# [Prompt]
Rewrite all of the items below, replacing each "Viewport" with "Display area" and leaving everything else unchanged.

━━━ Dataset records

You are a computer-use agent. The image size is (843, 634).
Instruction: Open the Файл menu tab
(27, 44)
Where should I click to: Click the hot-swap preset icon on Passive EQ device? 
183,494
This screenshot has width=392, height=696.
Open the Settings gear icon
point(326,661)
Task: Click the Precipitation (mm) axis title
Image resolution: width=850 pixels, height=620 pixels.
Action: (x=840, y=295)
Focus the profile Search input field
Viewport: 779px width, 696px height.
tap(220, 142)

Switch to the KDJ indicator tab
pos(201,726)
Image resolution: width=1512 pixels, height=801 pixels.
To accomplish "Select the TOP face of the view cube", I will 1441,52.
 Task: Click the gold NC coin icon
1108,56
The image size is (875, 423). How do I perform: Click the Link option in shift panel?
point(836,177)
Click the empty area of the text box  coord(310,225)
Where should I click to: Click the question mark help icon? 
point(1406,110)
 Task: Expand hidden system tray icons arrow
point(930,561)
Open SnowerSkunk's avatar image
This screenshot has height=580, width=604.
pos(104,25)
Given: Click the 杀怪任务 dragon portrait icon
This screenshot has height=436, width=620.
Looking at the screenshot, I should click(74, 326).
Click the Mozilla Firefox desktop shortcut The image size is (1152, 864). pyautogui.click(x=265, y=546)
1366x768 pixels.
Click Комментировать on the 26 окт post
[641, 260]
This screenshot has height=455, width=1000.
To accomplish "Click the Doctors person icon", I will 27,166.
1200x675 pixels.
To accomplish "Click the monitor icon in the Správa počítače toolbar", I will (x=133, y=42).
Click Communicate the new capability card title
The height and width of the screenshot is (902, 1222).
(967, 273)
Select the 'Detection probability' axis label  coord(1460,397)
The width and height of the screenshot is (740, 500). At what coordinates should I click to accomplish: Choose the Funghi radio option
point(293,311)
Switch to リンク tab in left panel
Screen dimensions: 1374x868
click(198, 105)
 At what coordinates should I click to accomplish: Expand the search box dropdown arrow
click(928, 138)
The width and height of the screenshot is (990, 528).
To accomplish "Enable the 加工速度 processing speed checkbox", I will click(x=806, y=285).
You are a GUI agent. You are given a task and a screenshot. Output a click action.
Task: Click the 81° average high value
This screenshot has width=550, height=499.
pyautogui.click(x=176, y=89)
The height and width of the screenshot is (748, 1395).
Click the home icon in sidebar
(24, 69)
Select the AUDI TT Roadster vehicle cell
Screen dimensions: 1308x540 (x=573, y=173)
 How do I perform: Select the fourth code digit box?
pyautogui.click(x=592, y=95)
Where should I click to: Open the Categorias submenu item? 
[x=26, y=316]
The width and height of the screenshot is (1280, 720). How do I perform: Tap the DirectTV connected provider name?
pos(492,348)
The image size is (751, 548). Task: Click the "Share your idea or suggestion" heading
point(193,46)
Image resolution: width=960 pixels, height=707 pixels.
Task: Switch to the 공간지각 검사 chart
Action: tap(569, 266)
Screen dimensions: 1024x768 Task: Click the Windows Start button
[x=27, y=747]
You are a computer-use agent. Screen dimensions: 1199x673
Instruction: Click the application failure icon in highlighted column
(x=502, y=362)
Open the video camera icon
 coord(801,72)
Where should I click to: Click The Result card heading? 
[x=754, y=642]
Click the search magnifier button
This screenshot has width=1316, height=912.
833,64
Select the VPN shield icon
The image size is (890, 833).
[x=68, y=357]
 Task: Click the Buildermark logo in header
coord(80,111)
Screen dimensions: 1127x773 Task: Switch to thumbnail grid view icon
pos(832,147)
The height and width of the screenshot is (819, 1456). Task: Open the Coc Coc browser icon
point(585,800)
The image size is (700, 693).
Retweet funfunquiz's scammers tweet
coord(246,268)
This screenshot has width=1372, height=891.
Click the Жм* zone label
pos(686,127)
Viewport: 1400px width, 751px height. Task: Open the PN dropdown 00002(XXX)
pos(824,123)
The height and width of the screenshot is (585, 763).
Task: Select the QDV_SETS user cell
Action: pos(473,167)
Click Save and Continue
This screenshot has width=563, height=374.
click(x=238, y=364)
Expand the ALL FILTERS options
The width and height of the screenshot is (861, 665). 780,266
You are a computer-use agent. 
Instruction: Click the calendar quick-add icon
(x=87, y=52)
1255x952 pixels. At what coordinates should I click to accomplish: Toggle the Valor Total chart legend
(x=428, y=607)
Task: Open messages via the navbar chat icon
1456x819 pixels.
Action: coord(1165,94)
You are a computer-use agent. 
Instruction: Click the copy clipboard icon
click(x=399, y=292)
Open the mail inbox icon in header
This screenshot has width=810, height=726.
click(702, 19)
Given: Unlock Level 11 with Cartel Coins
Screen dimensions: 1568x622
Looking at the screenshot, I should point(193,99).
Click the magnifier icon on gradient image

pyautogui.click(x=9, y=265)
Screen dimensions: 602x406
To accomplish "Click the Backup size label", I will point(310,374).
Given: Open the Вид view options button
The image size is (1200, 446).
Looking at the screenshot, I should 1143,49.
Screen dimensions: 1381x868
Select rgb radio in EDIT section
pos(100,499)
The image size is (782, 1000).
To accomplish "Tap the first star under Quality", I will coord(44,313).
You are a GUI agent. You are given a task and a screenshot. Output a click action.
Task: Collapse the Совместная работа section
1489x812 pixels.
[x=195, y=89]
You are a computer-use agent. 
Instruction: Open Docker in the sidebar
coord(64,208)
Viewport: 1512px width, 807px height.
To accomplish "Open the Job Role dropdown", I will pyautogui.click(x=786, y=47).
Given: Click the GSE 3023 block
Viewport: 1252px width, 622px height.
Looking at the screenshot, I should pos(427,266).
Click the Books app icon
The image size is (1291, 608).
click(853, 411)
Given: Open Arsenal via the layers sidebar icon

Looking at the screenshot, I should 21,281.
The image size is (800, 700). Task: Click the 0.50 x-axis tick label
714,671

━━━━━━

# [Finished exercise]
You are a computer-use agent. The image size is (843, 634).
Instruction: Open the Файл menu tab
(27, 44)
Where should I click to: Click the hot-swap preset icon on Passive EQ device? 
183,494
This screenshot has width=392, height=696.
Open the Settings gear icon
point(326,661)
Task: Click the Precipitation (mm) axis title
Image resolution: width=850 pixels, height=620 pixels.
Action: (x=840, y=295)
Focus the profile Search input field
Display area: 779px width, 696px height.
tap(220, 142)

Switch to the KDJ indicator tab
pos(201,726)
Image resolution: width=1512 pixels, height=801 pixels.
To accomplish "Select the TOP face of the view cube", I will 1441,52.
 Task: Click the gold NC coin icon
1108,56
The image size is (875, 423). How do I perform: Click the Link option in shift panel?
point(836,177)
Click the empty area of the text box  coord(310,225)
Where should I click to: Click the question mark help icon? 
point(1406,110)
 Task: Expand hidden system tray icons arrow
point(930,561)
Open SnowerSkunk's avatar image
This screenshot has height=580, width=604.
pos(104,25)
Given: Click the 杀怪任务 dragon portrait icon
This screenshot has height=436, width=620.
Looking at the screenshot, I should click(74, 326).
Click the Mozilla Firefox desktop shortcut The image size is (1152, 864). pyautogui.click(x=265, y=546)
1366x768 pixels.
Click Комментировать on the 26 окт post
[641, 260]
This screenshot has height=455, width=1000.
To accomplish "Click the Doctors person icon", I will 27,166.
1200x675 pixels.
To accomplish "Click the monitor icon in the Správa počítače toolbar", I will (x=133, y=42).
Click Communicate the new capability card title
The height and width of the screenshot is (902, 1222).
(967, 273)
Select the 'Detection probability' axis label  coord(1460,397)
The width and height of the screenshot is (740, 500). At what coordinates should I click to accomplish: Choose the Funghi radio option
point(293,311)
Switch to リンク tab in left panel
Screen dimensions: 1374x868
click(198, 105)
 At what coordinates should I click to accomplish: Expand the search box dropdown arrow
click(928, 138)
The width and height of the screenshot is (990, 528).
To accomplish "Enable the 加工速度 processing speed checkbox", I will click(x=806, y=285).
You are a GUI agent. You are given a task and a screenshot. Output a click action.
Task: Click the 81° average high value
This screenshot has width=550, height=499.
pyautogui.click(x=176, y=89)
The height and width of the screenshot is (748, 1395).
Click the home icon in sidebar
(24, 69)
Select the AUDI TT Roadster vehicle cell
Screen dimensions: 1308x540 (x=573, y=173)
 How do I perform: Select the fourth code digit box?
pyautogui.click(x=592, y=95)
Where should I click to: Open the Categorias submenu item? 
[x=26, y=316]
The width and height of the screenshot is (1280, 720). How do I perform: Tap the DirectTV connected provider name?
pos(492,348)
The image size is (751, 548). Task: Click the "Share your idea or suggestion" heading
point(193,46)
Image resolution: width=960 pixels, height=707 pixels.
Task: Switch to the 공간지각 검사 chart
Action: tap(569, 266)
Screen dimensions: 1024x768 Task: Click the Windows Start button
[x=27, y=747]
You are a computer-use agent. Screen dimensions: 1199x673
Instruction: Click the application failure icon in highlighted column
(x=502, y=362)
Open the video camera icon
 coord(801,72)
Where should I click to: Click The Result card heading? 
[x=754, y=642]
Click the search magnifier button
This screenshot has width=1316, height=912.
833,64
Select the VPN shield icon
The image size is (890, 833).
[x=68, y=357]
 Task: Click the Buildermark logo in header
coord(80,111)
Screen dimensions: 1127x773 Task: Switch to thumbnail grid view icon
pos(832,147)
The height and width of the screenshot is (819, 1456). Task: Open the Coc Coc browser icon
point(585,800)
The image size is (700, 693).
Retweet funfunquiz's scammers tweet
coord(246,268)
This screenshot has width=1372, height=891.
Click the Жм* zone label
pos(686,127)
Display area: 1400px width, 751px height. Task: Open the PN dropdown 00002(XXX)
pos(824,123)
The height and width of the screenshot is (585, 763).
Task: Select the QDV_SETS user cell
Action: pos(473,167)
Click Save and Continue
This screenshot has width=563, height=374.
click(x=238, y=364)
Expand the ALL FILTERS options
The width and height of the screenshot is (861, 665). 780,266
You are a computer-use agent. 
Instruction: Click the calendar quick-add icon
(x=87, y=52)
1255x952 pixels. At what coordinates should I click to accomplish: Toggle the Valor Total chart legend
(x=428, y=607)
Task: Open messages via the navbar chat icon
1456x819 pixels.
Action: coord(1165,94)
You are a computer-use agent. 
Instruction: Click the copy clipboard icon
click(x=399, y=292)
Open the mail inbox icon in header
This screenshot has width=810, height=726.
click(702, 19)
Given: Unlock Level 11 with Cartel Coins
Screen dimensions: 1568x622
Looking at the screenshot, I should point(193,99).
Click the magnifier icon on gradient image

pyautogui.click(x=9, y=265)
Screen dimensions: 602x406
To accomplish "Click the Backup size label", I will point(310,374).
Given: Open the Вид view options button
The image size is (1200, 446).
Looking at the screenshot, I should 1143,49.
Screen dimensions: 1381x868
Select rgb radio in EDIT section
pos(100,499)
The image size is (782, 1000).
To accomplish "Tap the first star under Quality", I will coord(44,313).
You are a GUI agent. You are given a task and a screenshot. Output a click action.
Task: Collapse the Совместная работа section
1489x812 pixels.
[x=195, y=89]
You are a computer-use agent. 
Instruction: Open Docker in the sidebar
coord(64,208)
Display area: 1512px width, 807px height.
To accomplish "Open the Job Role dropdown", I will pyautogui.click(x=786, y=47).
Given: Click the GSE 3023 block
Display area: 1252px width, 622px height.
Looking at the screenshot, I should pos(427,266).
Click the Books app icon
The image size is (1291, 608).
click(853, 411)
Given: Open Arsenal via the layers sidebar icon

Looking at the screenshot, I should 21,281.
The image size is (800, 700). Task: Click the 0.50 x-axis tick label
714,671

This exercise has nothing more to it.